The committee which led the fight to achieve justice for Kirsty MacColl agreed to cease campaigning in 2009. It disbanded and stopped collecting money. The remaining funds were distributed to charities of which Kirsty would have approved. So it once more seems in the hugely corrupt kleptocracy which is modern Mexico money not only talks but it makes Justice fall silent. I had taken an interest in the case as I had once met Kirsty and knew her vicariously. She was signed to the famous “Stiff Records” part owned by Dave Robinson who was married to a daughter of a first generation Irish family from Clapham, Rosemary O’Connor; she is credited on backing vocals on Kirsty’s records as Rosemary Robinson. I knew her sister who lived in Dublin and had been in their house in London on occasion. Later she moved to Polydor as Stiff Records self destructed. Kirsty was a feisty and original talent, a powerful singer with a talent for observant bittersweet lyrics, “I put you on a pedestal, you put me on the pill.” From Billy Bragg’s “New England” is an example. My own favourite Kirsty song is “They don’t know”, as fine an exposition in song of teenage angst and love as you’ll find in popular music.

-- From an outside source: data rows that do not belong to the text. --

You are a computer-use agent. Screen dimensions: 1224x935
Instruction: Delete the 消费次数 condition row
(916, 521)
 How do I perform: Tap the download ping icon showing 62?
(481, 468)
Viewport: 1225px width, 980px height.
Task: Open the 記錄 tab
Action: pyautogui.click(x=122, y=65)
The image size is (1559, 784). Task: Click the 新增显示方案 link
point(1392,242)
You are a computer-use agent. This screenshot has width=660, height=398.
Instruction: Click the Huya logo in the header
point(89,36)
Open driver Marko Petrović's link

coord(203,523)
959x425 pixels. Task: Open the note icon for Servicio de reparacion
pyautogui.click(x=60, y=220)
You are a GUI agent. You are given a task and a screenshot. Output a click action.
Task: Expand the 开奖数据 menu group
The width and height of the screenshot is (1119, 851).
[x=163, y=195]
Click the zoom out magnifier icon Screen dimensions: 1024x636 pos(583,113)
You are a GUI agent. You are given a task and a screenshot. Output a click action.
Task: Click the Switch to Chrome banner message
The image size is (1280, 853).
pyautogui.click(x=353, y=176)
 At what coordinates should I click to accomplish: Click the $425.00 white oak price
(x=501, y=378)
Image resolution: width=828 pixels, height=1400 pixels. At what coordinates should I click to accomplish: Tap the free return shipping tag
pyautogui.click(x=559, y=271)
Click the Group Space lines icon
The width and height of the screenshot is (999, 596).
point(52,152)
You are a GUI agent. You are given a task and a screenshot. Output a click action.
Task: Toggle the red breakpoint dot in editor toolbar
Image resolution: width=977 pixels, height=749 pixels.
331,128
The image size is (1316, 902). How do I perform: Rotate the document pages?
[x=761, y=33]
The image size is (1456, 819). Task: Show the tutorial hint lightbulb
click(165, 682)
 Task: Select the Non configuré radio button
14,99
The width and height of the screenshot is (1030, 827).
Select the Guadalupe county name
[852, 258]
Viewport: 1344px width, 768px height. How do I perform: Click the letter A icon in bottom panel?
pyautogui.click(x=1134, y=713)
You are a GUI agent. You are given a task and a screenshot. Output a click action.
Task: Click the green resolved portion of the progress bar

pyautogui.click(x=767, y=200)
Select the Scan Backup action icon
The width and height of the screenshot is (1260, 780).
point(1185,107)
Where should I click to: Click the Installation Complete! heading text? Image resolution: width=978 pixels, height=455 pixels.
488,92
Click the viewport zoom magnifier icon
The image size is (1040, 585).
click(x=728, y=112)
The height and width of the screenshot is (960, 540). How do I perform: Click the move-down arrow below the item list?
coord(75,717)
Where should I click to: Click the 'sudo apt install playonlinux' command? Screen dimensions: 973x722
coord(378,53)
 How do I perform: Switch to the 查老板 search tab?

The Justice for Kirsty Campaign
The Justice for Kirsty Campaign received news that the Mexican government have closed their case file on Kirsty’s death, and regard this as the end of the matter. They said they had exhausted all avenues of investigation and taken statements and affidavits from many witnesses. None of these had led to further information as to who may have been implicated, apart from the boat hand Cen Yam, who had already been convicted of causing the accident. Another factor may well be that Kirsty’s mother was 85 in 2009.
Kirsty MacColl was killed by a power boat at the age of 41 whilst scuba diving with her sons in a restricted diving area off Cozumel, México on 18th December 2000. A boat came tearing in right towards her and her son. She pushed her son out of its path and got hit and killed instantly. All these years later, no-one has been made accountable to the satisfaction of her family and friends. Her mother Jean has for many years sought justice for Kirsty’s tragic and untimely death.
Twelve miles off the Yucatan peninsula, the island of Cozumel, part of the state of Quintana Roo, is known as Mexico’s crown jewel. Its spectacular coral reef chain, the second largest in the world, forms the core of one of the most richly diverse ecosystems on the planet. It is ranked among the world’s top five diving destinations, attracting thousands of visitors annually. Among these was Kirsty MacColl, who, like many celebrities, enjoyed the island’s laid back atmosphere.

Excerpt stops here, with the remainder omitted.